'''
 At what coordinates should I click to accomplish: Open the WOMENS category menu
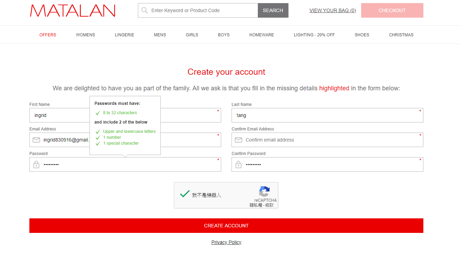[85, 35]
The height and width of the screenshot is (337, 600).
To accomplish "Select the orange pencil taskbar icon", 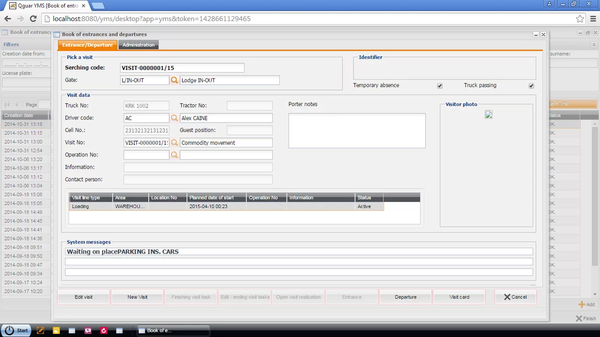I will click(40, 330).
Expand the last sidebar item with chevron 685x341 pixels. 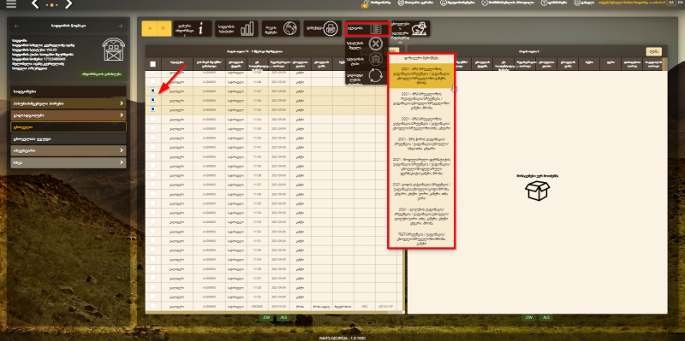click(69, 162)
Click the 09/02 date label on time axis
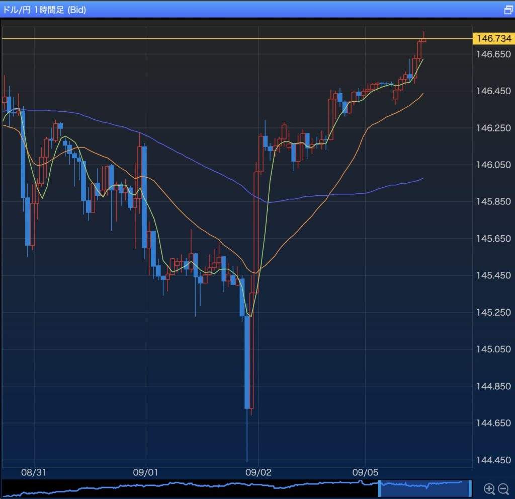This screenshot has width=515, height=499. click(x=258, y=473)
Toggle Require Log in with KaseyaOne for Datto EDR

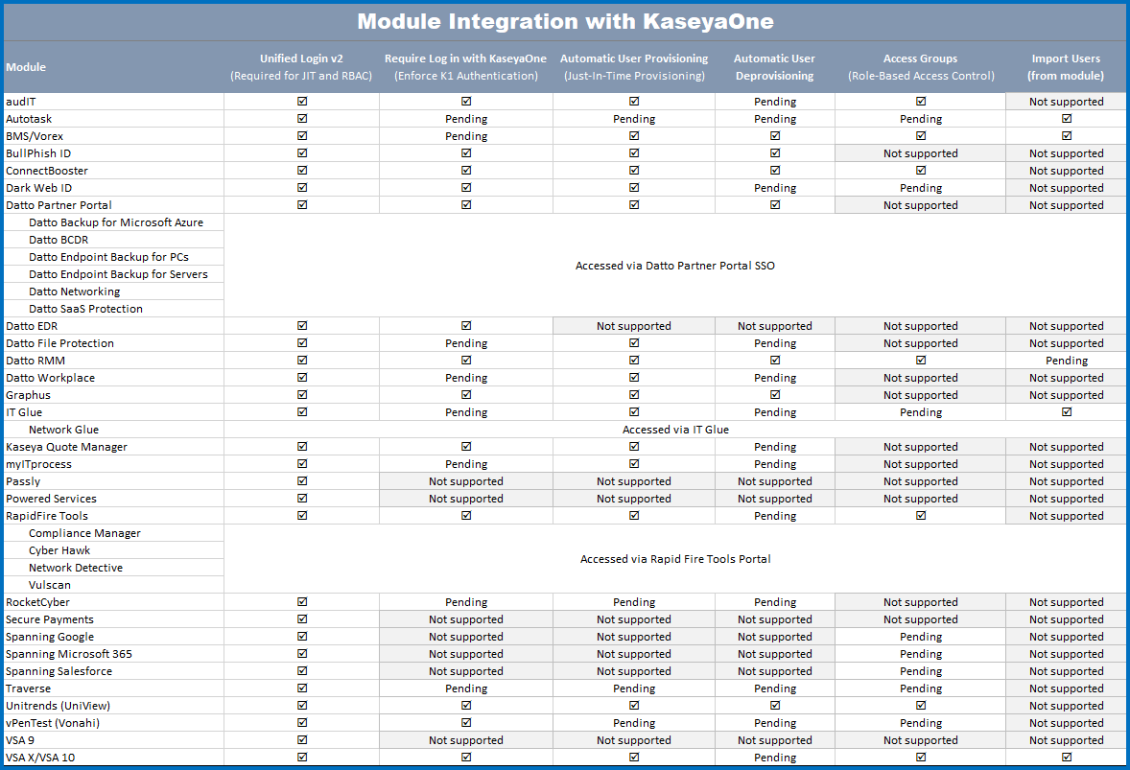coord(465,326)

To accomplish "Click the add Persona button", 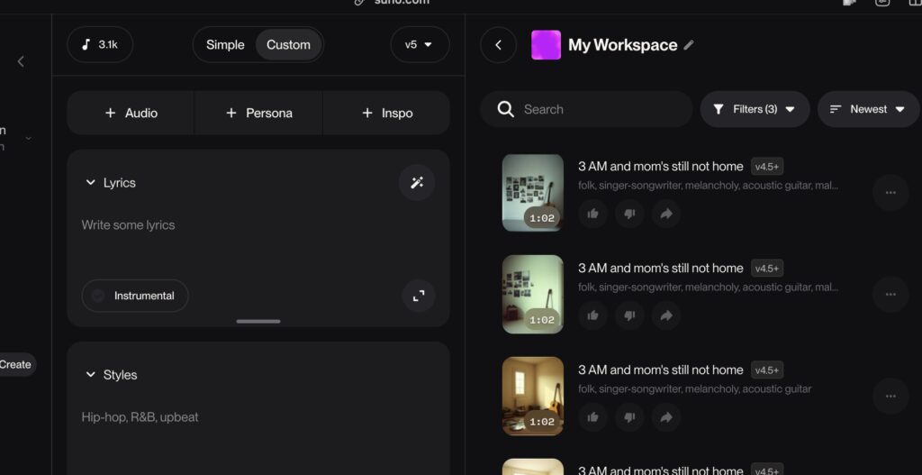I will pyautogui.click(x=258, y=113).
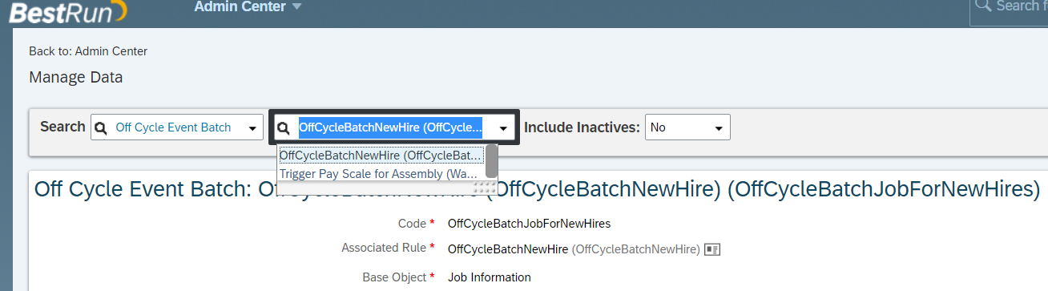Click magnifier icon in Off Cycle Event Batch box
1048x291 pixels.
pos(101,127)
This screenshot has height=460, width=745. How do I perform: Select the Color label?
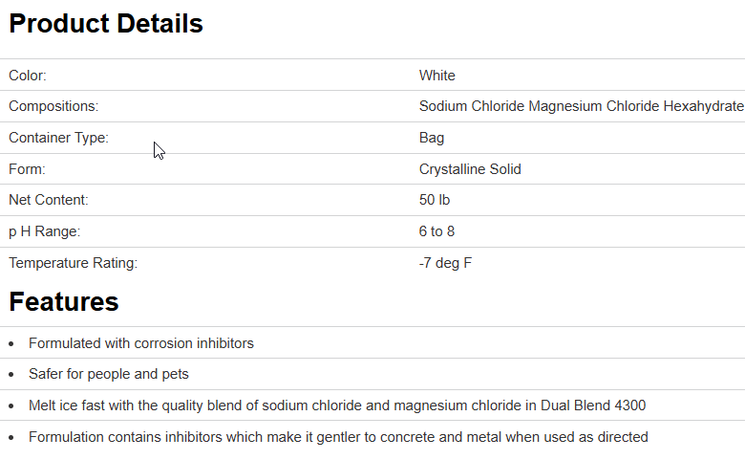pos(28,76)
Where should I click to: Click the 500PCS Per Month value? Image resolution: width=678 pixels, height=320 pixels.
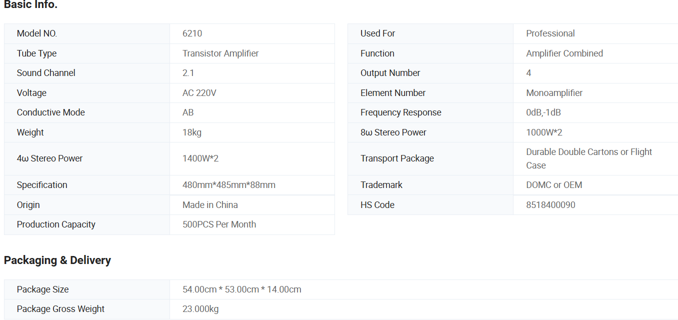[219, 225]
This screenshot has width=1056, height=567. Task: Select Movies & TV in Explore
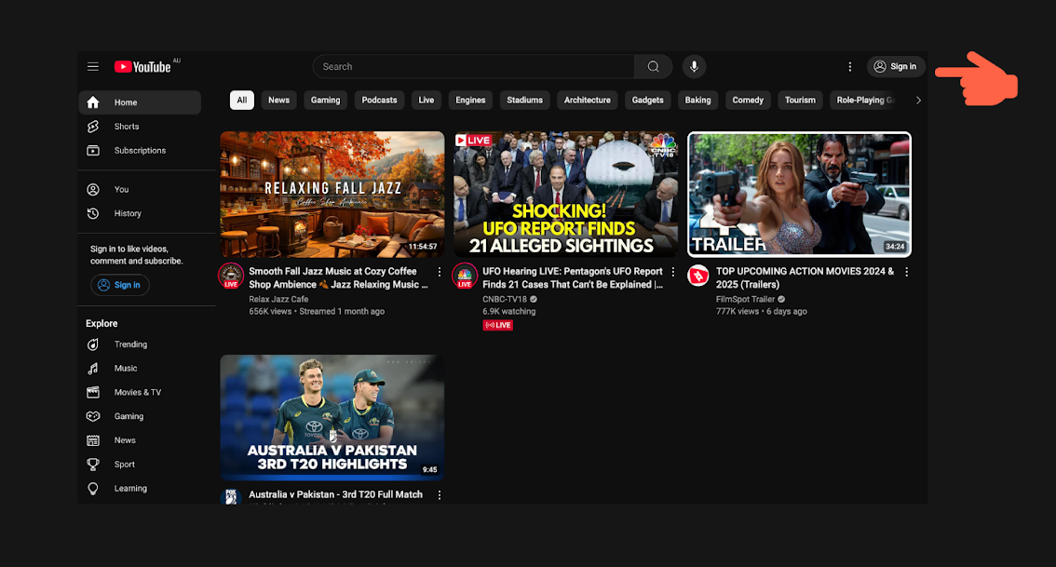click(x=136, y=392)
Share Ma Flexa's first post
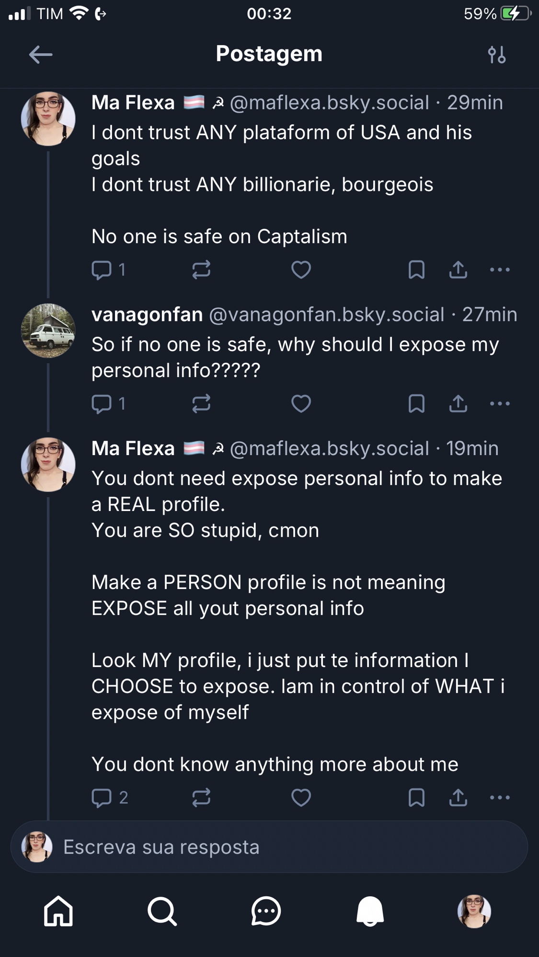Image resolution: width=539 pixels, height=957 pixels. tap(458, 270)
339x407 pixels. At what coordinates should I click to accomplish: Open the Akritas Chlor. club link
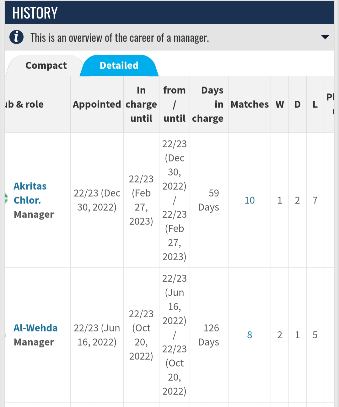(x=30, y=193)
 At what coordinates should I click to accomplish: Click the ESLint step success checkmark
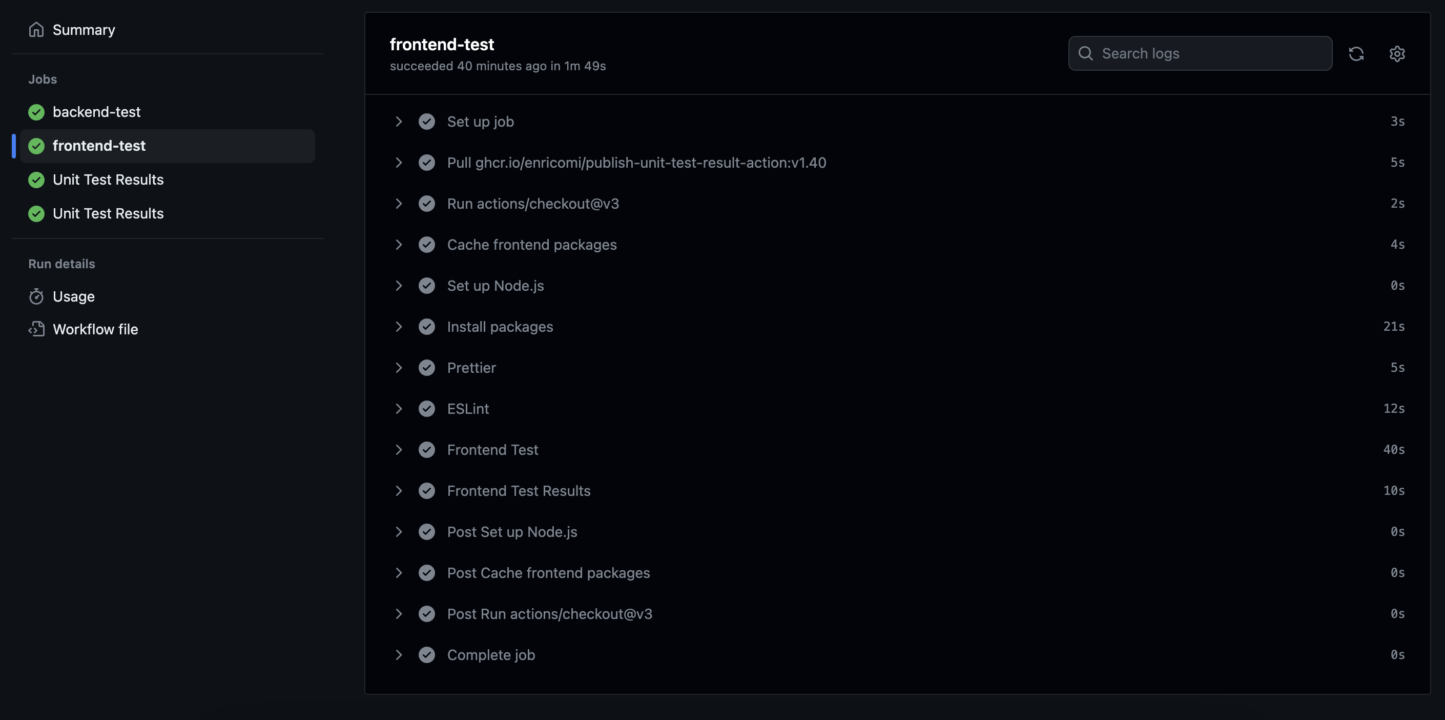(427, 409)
'''
*REQUIRED TASK*:
Quote the material word for word, from the line containing "This screenshot has height=460, width=745." through the end of the material, and leave out the pictures.

*FINAL ANSWER*:
This screenshot has height=460, width=745. How do I perform: Select the Color label?
pos(28,76)
Where should I click to: Click the 500PCS Per Month value? Image resolution: width=678 pixels, height=320 pixels.
[219, 225]
This screenshot has width=1056, height=567. Task: Select Movies & TV in Explore
click(x=136, y=392)
Share Ma Flexa's first post
Image resolution: width=539 pixels, height=957 pixels. tap(458, 270)
339x407 pixels. At what coordinates should I click to accomplish: Open the Akritas Chlor. club link
(x=30, y=193)
 At what coordinates should I click to accomplish: Click the ESLint step success checkmark
(427, 409)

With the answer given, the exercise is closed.